TEXT SECTION:
▼

If the function uses multiple words, use the snake_case, where each lowercase word is separate by an underscore. Also avoid the most common names from base R to avoid confusion.
Use comments, lines stating with # to explain the “why” of your code. You generally should avoid comments that explain the “what” or the “how”.
Use long lines of - or = to make it easy to spot the breaks:
# load data -----------------
# Plot data =================
Exercise
f1 <- function(string, prefix) {
substr(string, 1, nchar(prefix)) == prefix
}
f2 <- function(x) {
if (length(x) <= 1) return(NULL)
x[-length(x)]
}
f3 <- function(x, y) {
rep(y, length.out = length(x))
}
f1 returns whether a function has a common prefix. The function f2 drops the last element. A better name for f2 is drop_last(). This is a harder one to name. I would say something like recycle (R’s name for this behavior), or epxand.
Compare and contrast rnorm() and MASS::mvrnorm(). How could you make them more consistent? rnorm samples from the univariate normal distribution, while MASS::mvrnorm samples from the multivariate normal distribution. The main arguments in rnorm are n, mean, sd. The main arguments is MASS::mvrnorm are n, mu, Sigma. To be consistent they should have the same names. However, this is difficult. In general, it is better to be consistent with more widely used functions, e.g. rmvnorm should follow the conventions of rnorm. However, while mean is correct in the multivariate case, sd does not make sense in the multivariate case. Both functions an internally consistent though; it would be bad to have mu and sd or mean and Sigma.
Make a case for why norm_r(), norm_d() etc would be better than rnorm(), dnorm(). Make a case for the opposite.
If named norm_r and norm_d, it groups the family of functions related to the normal distribution. If named rnorm, and dnorm, functions related to are grouped into families by the action they perform. r* functions always sample from distributions: rnorm, rbinom, runif, rexp. d* functions calculate the probability density or mass of a distribution: dnorm, dbinom, dunif, dexp.
Conditional Execution
An if statement allows you to conditionally execute code. It looks like this:
if (condition) {
# code executed when condition is true
} else {
# code executed when condition is false
}
To get help on if, enclose it with backticks and ?
? ‘if’
Remember that the function returns the last value that it computed:
has_name <- function(x) {
nms <- names(x)
if (is.null(nms)) {
rep(FALSE, length(x))
} else {
!is.na(nms) & nms !=""
}
}
has_name(c("wilson", "","robert"))
[1] FALSE FALSE FALSE
Conditions
The condition must evaluate to either TRUE or FALSE. If it’s a vector, you’ll get a warning message; if it’s an NA, you’ll get an error. Watch out for these messages in your own code.
You can use || (or) or && (and) to combine mulitple logical expressions. These operators are “short-circuiting” as soon as || sees the first TRUE it returns TRUE without computing anything else. As soon as %% sees the first FALSE it returns FALSE.

▲

SUPPLIED DATA:

▼

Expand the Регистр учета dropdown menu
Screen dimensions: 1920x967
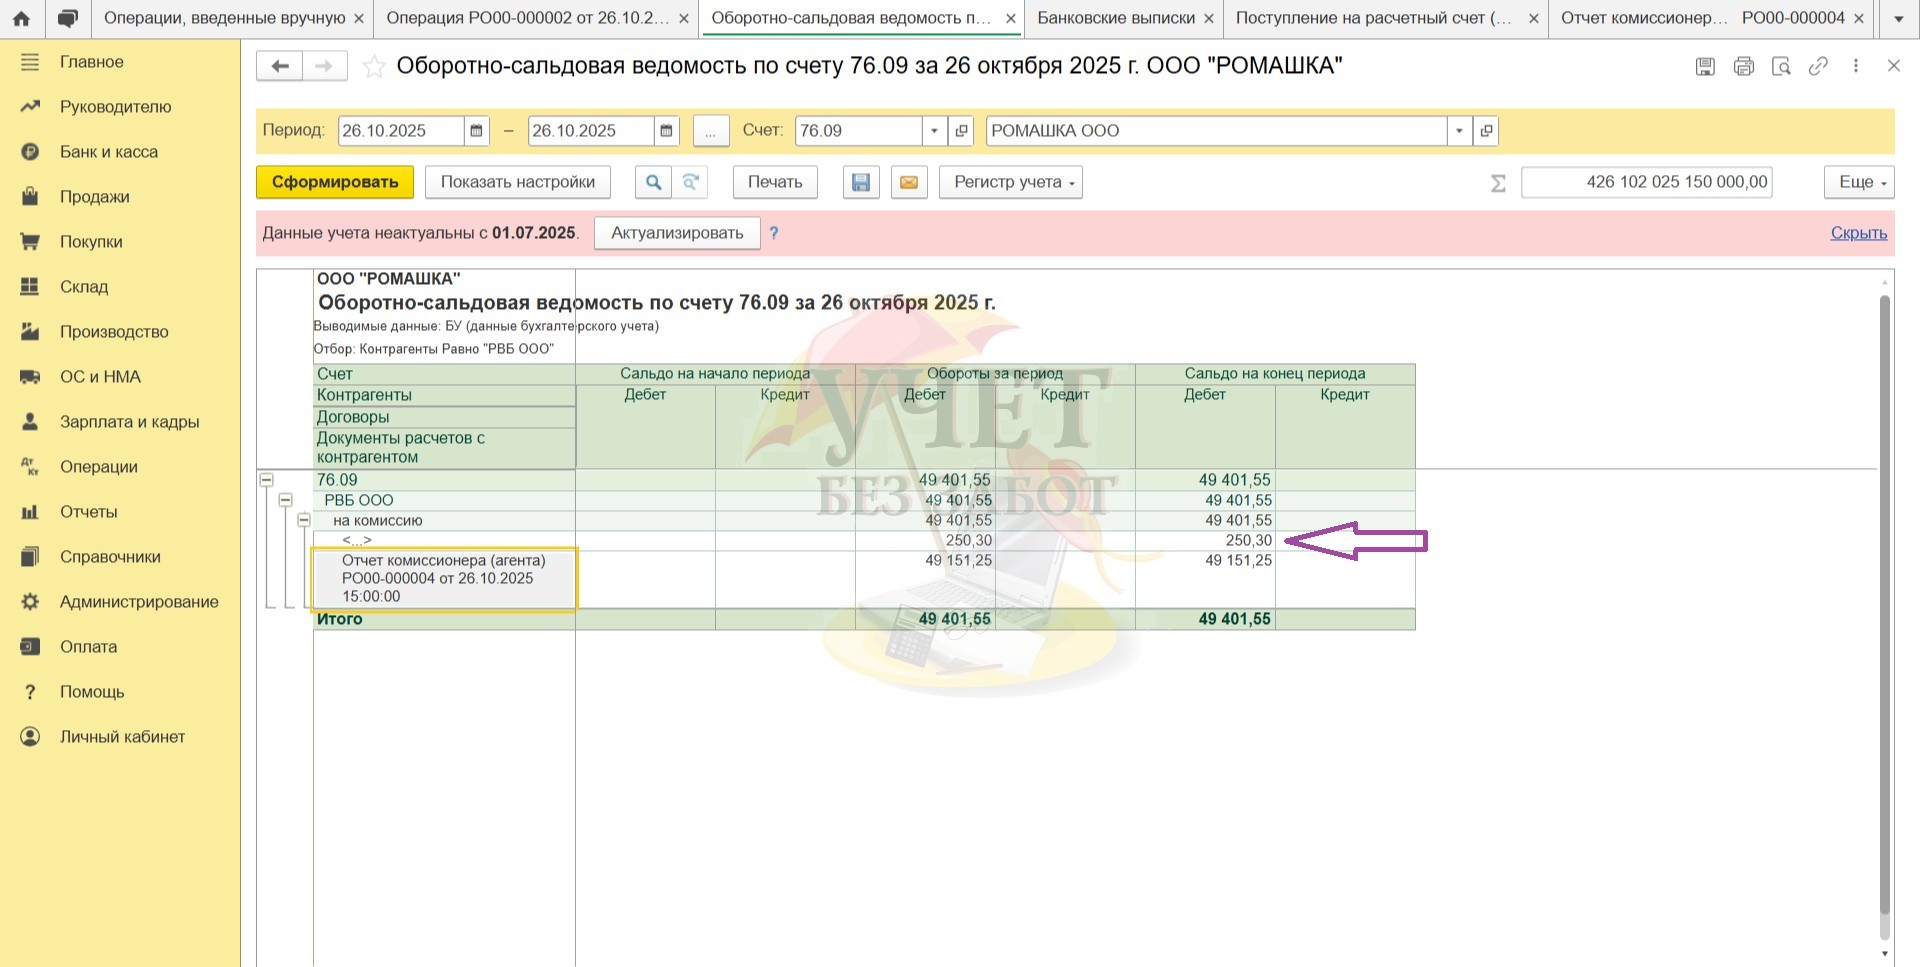point(1010,182)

▲

WORK INSTRUCTIONS:
In the text on R functions, what do functions whose names begin with d calculate?

SOLUTION FOR THIS PROBLEM:
The probability density or mass of a distribution.